═══ DATA EXCERPTS ═══

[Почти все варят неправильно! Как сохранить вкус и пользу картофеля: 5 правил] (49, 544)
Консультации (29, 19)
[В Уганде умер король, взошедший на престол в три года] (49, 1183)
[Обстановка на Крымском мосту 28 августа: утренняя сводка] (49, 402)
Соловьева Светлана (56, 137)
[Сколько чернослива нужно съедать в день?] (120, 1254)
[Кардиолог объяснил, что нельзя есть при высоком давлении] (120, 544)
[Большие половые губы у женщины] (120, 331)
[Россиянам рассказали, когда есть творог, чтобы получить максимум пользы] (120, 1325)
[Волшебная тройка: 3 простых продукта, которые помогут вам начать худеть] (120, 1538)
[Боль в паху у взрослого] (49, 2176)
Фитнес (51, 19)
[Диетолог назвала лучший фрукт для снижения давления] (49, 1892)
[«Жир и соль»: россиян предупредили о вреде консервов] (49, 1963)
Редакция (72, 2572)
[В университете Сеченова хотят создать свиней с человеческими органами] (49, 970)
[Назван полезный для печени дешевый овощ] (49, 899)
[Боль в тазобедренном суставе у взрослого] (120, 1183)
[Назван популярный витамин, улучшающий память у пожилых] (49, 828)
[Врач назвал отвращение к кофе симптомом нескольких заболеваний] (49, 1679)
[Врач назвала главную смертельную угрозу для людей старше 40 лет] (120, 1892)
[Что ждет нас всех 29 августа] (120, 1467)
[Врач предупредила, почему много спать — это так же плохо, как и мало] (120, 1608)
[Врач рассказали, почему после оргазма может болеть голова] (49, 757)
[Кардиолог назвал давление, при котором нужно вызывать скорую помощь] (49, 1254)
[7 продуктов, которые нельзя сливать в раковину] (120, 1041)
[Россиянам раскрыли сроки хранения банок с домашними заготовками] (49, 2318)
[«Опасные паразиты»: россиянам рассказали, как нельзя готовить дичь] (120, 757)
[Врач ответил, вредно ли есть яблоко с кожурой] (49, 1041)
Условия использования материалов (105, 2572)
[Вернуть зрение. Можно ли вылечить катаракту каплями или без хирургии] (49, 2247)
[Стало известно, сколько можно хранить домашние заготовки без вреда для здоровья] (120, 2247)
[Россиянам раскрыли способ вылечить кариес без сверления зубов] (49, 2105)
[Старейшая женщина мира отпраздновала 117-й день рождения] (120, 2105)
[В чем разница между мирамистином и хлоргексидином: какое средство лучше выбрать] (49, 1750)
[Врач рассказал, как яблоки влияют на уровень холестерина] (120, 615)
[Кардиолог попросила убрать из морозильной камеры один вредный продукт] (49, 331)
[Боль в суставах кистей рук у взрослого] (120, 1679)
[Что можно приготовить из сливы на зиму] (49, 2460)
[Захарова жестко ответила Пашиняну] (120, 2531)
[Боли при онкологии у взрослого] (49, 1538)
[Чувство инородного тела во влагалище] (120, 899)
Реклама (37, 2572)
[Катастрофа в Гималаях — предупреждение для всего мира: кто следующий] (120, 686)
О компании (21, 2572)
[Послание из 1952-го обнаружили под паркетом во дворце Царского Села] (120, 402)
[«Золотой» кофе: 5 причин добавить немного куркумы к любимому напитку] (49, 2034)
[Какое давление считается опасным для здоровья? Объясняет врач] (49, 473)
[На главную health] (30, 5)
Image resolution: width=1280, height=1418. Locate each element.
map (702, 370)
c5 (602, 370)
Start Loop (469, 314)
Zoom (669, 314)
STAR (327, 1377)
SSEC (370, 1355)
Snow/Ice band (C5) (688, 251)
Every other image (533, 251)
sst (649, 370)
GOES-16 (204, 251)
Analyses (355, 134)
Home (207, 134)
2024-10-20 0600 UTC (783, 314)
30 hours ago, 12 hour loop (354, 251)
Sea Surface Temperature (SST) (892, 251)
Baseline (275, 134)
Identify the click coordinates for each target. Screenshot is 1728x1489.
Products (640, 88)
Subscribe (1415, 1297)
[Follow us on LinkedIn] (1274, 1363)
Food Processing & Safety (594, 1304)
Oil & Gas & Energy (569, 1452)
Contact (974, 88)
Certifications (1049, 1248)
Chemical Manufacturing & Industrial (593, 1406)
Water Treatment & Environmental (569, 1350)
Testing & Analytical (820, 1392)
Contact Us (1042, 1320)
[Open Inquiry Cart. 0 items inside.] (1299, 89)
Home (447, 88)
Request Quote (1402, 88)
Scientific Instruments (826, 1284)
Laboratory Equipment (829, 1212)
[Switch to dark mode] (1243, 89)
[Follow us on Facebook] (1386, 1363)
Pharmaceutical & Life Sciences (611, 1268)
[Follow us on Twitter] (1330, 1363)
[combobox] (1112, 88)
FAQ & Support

═══

Repeat all of the records above exactly as they appear.

[Почти все варят неправильно! Как сохранить вкус и пользу картофеля: 5 правил] (49, 544)
Консультации (29, 19)
[В Уганде умер король, взошедший на престол в три года] (49, 1183)
[Обстановка на Крымском мосту 28 августа: утренняя сводка] (49, 402)
Соловьева Светлана (56, 137)
[Сколько чернослива нужно съедать в день?] (120, 1254)
[Кардиолог объяснил, что нельзя есть при высоком давлении] (120, 544)
[Большие половые губы у женщины] (120, 331)
[Россиянам рассказали, когда есть творог, чтобы получить максимум пользы] (120, 1325)
[Волшебная тройка: 3 простых продукта, которые помогут вам начать худеть] (120, 1538)
[Боль в паху у взрослого] (49, 2176)
Фитнес (51, 19)
[Диетолог назвала лучший фрукт для снижения давления] (49, 1892)
[«Жир и соль»: россиян предупредили о вреде консервов] (49, 1963)
Редакция (72, 2572)
[В университете Сеченова хотят создать свиней с человеческими органами] (49, 970)
[Назван полезный для печени дешевый овощ] (49, 899)
[Боль в тазобедренном суставе у взрослого] (120, 1183)
[Назван популярный витамин, улучшающий память у пожилых] (49, 828)
[Врач назвал отвращение к кофе симптомом нескольких заболеваний] (49, 1679)
[Врач назвала главную смертельную угрозу для людей старше 40 лет] (120, 1892)
[Что ждет нас всех 29 августа] (120, 1467)
[Врач предупредила, почему много спать — это так же плохо, как и мало] (120, 1608)
[Врач рассказали, почему после оргазма может болеть голова] (49, 757)
[Кардиолог назвал давление, при котором нужно вызывать скорую помощь] (49, 1254)
[7 продуктов, которые нельзя сливать в раковину] (120, 1041)
[Россиянам раскрыли сроки хранения банок с домашними заготовками] (49, 2318)
[«Опасные паразиты»: россиянам рассказали, как нельзя готовить дичь] (120, 757)
[Врач ответил, вредно ли есть яблоко с кожурой] (49, 1041)
Условия использования материалов (105, 2572)
[Вернуть зрение. Можно ли вылечить катаракту каплями или без хирургии] (49, 2247)
[Стало известно, сколько можно хранить домашние заготовки без вреда для здоровья] (120, 2247)
[Россиянам раскрыли способ вылечить кариес без сверления зубов] (49, 2105)
[Старейшая женщина мира отпраздновала 117-й день рождения] (120, 2105)
[В чем разница между мирамистином и хлоргексидином: какое средство лучше выбрать] (49, 1750)
[Врач рассказал, как яблоки влияют на уровень холестерина] (120, 615)
[Кардиолог попросила убрать из морозильной камеры один вредный продукт] (49, 331)
[Боль в суставах кистей рук у взрослого] (120, 1679)
[Что можно приготовить из сливы на зиму] (49, 2460)
[Захарова жестко ответила Пашиняну] (120, 2531)
[Боли при онкологии у взрослого] (49, 1538)
[Чувство инородного тела во влагалище] (120, 899)
Реклама (37, 2572)
[Катастрофа в Гималаях — предупреждение для всего мира: кто следующий] (120, 686)
О компании (21, 2572)
[Послание из 1952-го обнаружили под паркетом во дворце Царского Села] (120, 402)
[«Золотой» кофе: 5 причин добавить немного куркумы к любимому напитку] (49, 2034)
[Какое давление считается опасным для здоровья? Объясняет врач] (49, 473)
[На главную health] (30, 5)
Image resolution: width=1280, height=1418. Locate each element.
map (702, 370)
c5 (602, 370)
Start Loop (469, 314)
Zoom (669, 314)
STAR (327, 1377)
SSEC (370, 1355)
Snow/Ice band (C5) (688, 251)
Every other image (533, 251)
sst (649, 370)
GOES-16 (204, 251)
Analyses (355, 134)
Home (207, 134)
2024-10-20 0600 UTC (783, 314)
30 hours ago, 12 hour loop (354, 251)
Sea Surface Temperature (SST) (892, 251)
Baseline (275, 134)
Identify the click coordinates for each target. Screenshot is 1728x1489.
Products (640, 88)
Subscribe (1415, 1297)
[Follow us on LinkedIn] (1274, 1363)
Food Processing & Safety (594, 1304)
Oil & Gas & Energy (569, 1452)
Contact (974, 88)
Certifications (1049, 1248)
Chemical Manufacturing & Industrial (593, 1406)
Water Treatment & Environmental (569, 1350)
Testing & Analytical (820, 1392)
Contact Us (1042, 1320)
[Open Inquiry Cart. 0 items inside.] (1299, 89)
Home (447, 88)
Request Quote (1402, 88)
Scientific Instruments (826, 1284)
Laboratory Equipment (829, 1212)
[Switch to dark mode] (1243, 89)
[Follow us on Facebook] (1386, 1363)
Pharmaceutical & Life Sciences (611, 1268)
[Follow us on Twitter] (1330, 1363)
[combobox] (1112, 88)
FAQ & Support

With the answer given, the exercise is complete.